(Please click on Permalink/Full Post below to read the whole thing.)
Andrew sent me this useful piece of analysis from the San Francisco Chronicle. It summarizes some of GWB's more relevant flip-flops, particularly on the not insignificant or overly complicated rationale for going to war in Iraq. If we, as a country, bought a bill of goods, this article might function as the receipt written in mutating ink. Marc Sandalow, the Chronicle's Washington Bureau Chief, nails it right here:
"Should we have to go in, our mission is very clear: disarmament. And in order to disarm, it would mean regime change,'' Bush said at a news conference two weeks before he took the nation to war.
"And our mission won't change,'' Bush continued. "Our mission is precisely what I just stated.''
Six weeks later, speaking to workers at an Army tank plant in Ohio, the goal seemed to expand.
"Our mission -- besides removing the regime that threatened us, besides ending a place where the terrorists could find a friend, besides getting rid of weapons of mass destruction -- our mission has been to bring humanitarian aid and restore basic services and put this country, Iraq, on the road to self- government.''
Sandalow quotes Bush from a pre-invasion interview with Diane Sawyer
:"So what's the difference?'' Bush responded. "The possibility that he could acquire weapons, if he were to acquire weapons, he would be the danger.''
The fact that our commander-in-chief refuses to acknowledge the difference between having weapons and being able to acquire weapons really ought to be expounded upon more. I also thought this noted change of emphasis was interesting
:"The president no longer expounds upon deposed Iraqi strongman Saddam Hussein's connections with al Qaeda, rarely mentions the rape and torture rooms or the illicit weapons factories that he once warned posed a direct threat to the United States. "
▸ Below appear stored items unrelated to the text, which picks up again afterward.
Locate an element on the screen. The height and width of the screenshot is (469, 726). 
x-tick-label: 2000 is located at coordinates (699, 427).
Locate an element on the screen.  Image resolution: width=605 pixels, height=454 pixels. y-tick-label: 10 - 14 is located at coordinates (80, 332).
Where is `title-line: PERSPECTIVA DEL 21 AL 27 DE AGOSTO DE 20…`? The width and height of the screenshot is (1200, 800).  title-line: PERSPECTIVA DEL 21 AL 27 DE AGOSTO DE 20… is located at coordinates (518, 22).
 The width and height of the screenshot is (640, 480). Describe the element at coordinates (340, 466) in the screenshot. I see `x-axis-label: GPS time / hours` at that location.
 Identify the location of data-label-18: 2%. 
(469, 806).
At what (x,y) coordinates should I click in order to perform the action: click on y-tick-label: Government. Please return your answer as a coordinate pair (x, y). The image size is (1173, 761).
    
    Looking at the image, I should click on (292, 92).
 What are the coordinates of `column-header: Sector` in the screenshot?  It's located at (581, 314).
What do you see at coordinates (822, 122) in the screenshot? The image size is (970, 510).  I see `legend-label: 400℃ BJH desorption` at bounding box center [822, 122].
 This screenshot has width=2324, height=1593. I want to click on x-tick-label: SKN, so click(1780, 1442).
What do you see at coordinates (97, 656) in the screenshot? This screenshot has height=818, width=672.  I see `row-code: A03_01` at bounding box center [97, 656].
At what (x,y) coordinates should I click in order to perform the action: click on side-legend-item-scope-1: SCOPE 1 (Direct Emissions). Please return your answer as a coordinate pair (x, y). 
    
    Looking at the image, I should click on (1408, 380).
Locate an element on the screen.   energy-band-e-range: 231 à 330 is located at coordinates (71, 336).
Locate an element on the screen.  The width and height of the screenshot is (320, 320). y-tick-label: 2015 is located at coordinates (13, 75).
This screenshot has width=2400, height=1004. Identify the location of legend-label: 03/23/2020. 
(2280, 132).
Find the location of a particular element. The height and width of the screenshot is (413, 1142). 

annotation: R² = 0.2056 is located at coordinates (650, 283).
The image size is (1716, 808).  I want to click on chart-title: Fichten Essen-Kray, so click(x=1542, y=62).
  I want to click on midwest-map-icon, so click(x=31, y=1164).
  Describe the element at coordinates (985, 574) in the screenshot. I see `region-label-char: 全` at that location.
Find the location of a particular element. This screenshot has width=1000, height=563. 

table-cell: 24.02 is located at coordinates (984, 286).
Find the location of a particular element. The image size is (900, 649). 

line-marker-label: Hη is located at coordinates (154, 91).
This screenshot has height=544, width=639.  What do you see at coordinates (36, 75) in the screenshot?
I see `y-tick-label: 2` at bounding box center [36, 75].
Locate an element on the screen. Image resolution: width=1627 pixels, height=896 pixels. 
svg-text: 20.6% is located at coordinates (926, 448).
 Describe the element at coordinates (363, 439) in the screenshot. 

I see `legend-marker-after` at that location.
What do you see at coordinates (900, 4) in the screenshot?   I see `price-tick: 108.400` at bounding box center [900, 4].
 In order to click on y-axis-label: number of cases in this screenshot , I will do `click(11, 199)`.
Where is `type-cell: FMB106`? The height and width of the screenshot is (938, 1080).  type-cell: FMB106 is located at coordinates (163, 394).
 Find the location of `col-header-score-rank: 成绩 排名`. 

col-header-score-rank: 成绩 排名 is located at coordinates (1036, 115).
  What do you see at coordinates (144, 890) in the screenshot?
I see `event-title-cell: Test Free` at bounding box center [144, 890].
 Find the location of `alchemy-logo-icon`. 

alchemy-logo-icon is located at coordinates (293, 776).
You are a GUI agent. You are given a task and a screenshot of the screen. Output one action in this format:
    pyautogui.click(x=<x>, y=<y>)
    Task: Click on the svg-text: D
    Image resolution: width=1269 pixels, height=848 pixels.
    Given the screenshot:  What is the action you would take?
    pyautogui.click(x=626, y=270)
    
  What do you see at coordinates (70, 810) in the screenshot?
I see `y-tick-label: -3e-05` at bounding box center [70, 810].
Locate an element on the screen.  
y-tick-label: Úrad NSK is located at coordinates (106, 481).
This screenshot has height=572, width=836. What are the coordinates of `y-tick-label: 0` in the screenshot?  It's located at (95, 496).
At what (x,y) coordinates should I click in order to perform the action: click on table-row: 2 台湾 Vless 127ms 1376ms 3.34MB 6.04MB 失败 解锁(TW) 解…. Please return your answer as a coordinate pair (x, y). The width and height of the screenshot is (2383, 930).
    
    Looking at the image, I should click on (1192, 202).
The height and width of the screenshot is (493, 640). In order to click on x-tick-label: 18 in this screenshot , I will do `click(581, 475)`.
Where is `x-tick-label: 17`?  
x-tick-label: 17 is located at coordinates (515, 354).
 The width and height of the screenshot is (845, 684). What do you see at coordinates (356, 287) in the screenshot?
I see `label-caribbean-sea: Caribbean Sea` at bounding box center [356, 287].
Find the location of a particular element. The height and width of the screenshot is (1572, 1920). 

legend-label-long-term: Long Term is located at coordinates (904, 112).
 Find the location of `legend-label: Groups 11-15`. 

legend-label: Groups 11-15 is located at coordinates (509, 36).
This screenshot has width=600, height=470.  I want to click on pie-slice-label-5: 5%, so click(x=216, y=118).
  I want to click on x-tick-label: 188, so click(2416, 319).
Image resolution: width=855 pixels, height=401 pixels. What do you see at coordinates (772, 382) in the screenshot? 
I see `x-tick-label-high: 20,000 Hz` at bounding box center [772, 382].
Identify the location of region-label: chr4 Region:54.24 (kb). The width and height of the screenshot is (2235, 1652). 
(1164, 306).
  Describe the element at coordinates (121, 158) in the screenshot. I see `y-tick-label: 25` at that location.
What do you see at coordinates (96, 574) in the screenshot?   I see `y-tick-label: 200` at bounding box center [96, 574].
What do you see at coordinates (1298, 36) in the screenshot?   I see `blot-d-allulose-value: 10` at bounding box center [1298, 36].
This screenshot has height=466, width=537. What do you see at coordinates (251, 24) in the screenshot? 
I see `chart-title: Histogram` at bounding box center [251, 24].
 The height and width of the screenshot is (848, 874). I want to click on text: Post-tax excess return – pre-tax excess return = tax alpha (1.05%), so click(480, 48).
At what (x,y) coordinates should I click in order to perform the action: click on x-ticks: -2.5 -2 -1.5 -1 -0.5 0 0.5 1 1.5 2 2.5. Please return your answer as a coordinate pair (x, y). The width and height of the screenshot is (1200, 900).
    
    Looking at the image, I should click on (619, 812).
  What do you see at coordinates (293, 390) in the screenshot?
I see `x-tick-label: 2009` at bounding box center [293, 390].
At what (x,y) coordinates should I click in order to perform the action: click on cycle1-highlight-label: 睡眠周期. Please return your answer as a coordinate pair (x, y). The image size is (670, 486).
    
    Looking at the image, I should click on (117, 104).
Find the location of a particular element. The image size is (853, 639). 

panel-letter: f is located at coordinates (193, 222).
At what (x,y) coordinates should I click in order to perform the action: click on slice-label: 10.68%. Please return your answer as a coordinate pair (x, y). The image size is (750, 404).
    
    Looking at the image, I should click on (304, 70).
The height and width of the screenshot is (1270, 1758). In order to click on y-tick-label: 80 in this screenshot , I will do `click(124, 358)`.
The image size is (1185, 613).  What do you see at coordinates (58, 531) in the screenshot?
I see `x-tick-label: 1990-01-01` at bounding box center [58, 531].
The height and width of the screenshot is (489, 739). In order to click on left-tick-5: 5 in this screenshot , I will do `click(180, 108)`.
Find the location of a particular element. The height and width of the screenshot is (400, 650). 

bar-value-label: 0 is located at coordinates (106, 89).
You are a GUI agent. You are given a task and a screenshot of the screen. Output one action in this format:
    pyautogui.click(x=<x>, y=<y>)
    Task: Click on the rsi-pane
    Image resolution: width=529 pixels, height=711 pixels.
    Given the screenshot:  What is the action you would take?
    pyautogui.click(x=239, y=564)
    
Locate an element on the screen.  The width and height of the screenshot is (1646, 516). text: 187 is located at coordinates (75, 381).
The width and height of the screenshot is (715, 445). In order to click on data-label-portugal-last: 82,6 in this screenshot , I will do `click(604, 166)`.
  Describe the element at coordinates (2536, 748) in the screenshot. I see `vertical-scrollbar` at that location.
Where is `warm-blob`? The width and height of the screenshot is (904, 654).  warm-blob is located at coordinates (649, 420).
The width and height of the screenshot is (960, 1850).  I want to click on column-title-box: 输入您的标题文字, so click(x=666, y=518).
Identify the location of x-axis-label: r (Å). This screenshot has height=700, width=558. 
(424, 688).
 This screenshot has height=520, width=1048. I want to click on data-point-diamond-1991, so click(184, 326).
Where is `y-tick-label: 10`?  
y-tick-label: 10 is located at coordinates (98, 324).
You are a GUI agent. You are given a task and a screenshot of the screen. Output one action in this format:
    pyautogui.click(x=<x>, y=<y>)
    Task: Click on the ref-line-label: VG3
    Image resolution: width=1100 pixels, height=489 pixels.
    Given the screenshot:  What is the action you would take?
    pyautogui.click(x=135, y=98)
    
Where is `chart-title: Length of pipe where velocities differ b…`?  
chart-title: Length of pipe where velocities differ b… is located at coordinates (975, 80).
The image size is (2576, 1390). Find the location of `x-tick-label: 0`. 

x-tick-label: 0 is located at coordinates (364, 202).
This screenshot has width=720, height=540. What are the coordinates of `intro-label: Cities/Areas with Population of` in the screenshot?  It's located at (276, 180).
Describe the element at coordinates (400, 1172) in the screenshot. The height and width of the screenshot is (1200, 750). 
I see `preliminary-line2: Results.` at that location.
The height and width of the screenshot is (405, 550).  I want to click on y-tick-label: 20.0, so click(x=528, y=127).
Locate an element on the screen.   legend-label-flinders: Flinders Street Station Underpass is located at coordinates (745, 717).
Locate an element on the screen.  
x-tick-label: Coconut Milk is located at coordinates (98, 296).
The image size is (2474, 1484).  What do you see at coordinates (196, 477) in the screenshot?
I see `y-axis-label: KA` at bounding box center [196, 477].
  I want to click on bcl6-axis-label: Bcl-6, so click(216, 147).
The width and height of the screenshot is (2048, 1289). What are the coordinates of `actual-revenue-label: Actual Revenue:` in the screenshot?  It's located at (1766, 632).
When I went to the White House (well, really the Old Executive Office Building) this spring, on a Journalism School field trip--with a class dominated by well-dressed women--we got a mini press conference with a "senior administration official" who was just about our age, and whose career was deeply invested in the war. An older, wiser classmate of mine who had once done PR for a major Washington Institution noted that our speaker used the word "rape room" at every possible juncture, and suggested he was "playing to the audience." But the Abu Gharib scandal had just broken (indeed, we had just been lectured by Seymour Hersh) and it fell a little flat.